From a technical standpoint, Anscheidt’s design is said to be powered by a 16-cylinder engine similar to the 1,500-horsepower monster in the current Bugatti Chiron. But here is a little secret: The vehicle shown at the Geneva show is powered by nothing. It’s merely a mock-up of what the finished Black Car is expected to look like.
“What was shown here was put together in 16 weeks,” Anscheidt said. “I don’t even know if I would call it a concept, at this point.” He said it might be 2 1/2 years before the owner takes delivery of his treasure.
So La Voiture Noire remains something of a mirage, much as Jean Bugatti’s storied creation.
“Take a good look. I doubt if it will be seen again,” said Anscheidt, who expects the finished car to disappear into the owner’s vast private collection. “Perhaps his son will drive it some day. Perhaps you will see it on the lawn at Pebble Beach.”
The Geneva show, dating from 1905, is among the last of a dying breed: a truly glamorous and fantastical display of nearly 1 million square feet of automotive flights of fancy. Other shows in Detroit, New York, Paris and Frankfurt, Germany, have evolved into somewhat more utilitarian displays of automotive ideas for the masses.
Geneva offers no such pretense; if the world is headed for climate catastrophe in the foreseeable future, the Geneva show will go down, like the band on the Titanic, playing for time.
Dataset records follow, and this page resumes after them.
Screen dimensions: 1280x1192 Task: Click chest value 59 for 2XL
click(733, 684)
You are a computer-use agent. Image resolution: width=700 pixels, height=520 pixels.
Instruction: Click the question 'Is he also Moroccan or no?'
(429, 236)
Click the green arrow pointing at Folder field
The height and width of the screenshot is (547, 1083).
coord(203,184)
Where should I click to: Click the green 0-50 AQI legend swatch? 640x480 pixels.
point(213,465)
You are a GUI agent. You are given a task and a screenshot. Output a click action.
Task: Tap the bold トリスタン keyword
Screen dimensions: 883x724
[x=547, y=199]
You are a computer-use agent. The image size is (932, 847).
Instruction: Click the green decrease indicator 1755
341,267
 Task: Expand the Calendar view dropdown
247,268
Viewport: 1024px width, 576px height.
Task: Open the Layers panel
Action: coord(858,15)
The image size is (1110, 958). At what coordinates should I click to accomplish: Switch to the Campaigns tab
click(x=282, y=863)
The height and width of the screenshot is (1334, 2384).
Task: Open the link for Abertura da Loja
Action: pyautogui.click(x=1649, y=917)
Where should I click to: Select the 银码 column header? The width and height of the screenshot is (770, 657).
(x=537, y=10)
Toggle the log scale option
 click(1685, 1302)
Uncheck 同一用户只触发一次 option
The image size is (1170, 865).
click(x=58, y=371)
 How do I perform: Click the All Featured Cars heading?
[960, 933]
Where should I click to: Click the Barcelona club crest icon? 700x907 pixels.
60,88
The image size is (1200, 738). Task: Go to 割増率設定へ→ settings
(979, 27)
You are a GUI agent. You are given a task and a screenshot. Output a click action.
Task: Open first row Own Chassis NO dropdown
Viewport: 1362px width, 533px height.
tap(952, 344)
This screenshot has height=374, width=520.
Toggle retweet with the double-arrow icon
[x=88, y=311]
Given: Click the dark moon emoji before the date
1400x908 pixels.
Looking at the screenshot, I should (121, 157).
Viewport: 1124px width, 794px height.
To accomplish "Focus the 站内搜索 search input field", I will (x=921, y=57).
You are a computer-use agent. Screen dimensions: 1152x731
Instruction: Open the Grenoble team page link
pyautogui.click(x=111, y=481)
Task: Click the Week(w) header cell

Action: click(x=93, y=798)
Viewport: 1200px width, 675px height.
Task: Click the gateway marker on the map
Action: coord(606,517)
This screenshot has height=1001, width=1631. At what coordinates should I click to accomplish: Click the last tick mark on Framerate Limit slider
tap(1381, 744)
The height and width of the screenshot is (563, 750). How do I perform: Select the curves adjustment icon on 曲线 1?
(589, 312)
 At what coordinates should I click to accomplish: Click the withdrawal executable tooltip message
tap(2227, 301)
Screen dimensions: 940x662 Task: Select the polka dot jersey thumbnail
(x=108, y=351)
For now, business remains brisk.
Though no match for the Bugatti stand – which included two other vehicles pre-sold for multiple millions of dollars – the show’s other exhibitors feature a plethora of seven-figure offerings. The Italian design house Pininfarina unveiled its first branded road car, the 1,900-horsepower Battista, named for its founder. The company claims it, too, is pre-sold, despite an asking price of $2 million. More could be available by 2021, a news release noted.
Other hypercars were unveiled by the likes of Pagani, Koenigsegg, McLaren, Aston Martin, Zenvo and Ferrari. Exclusive special editions were shown by Bentley, Rolls-Royce, Lamborghini and a host of others. There was also a concept of a flying car. So, maybe the future does hold change, even for Geneva.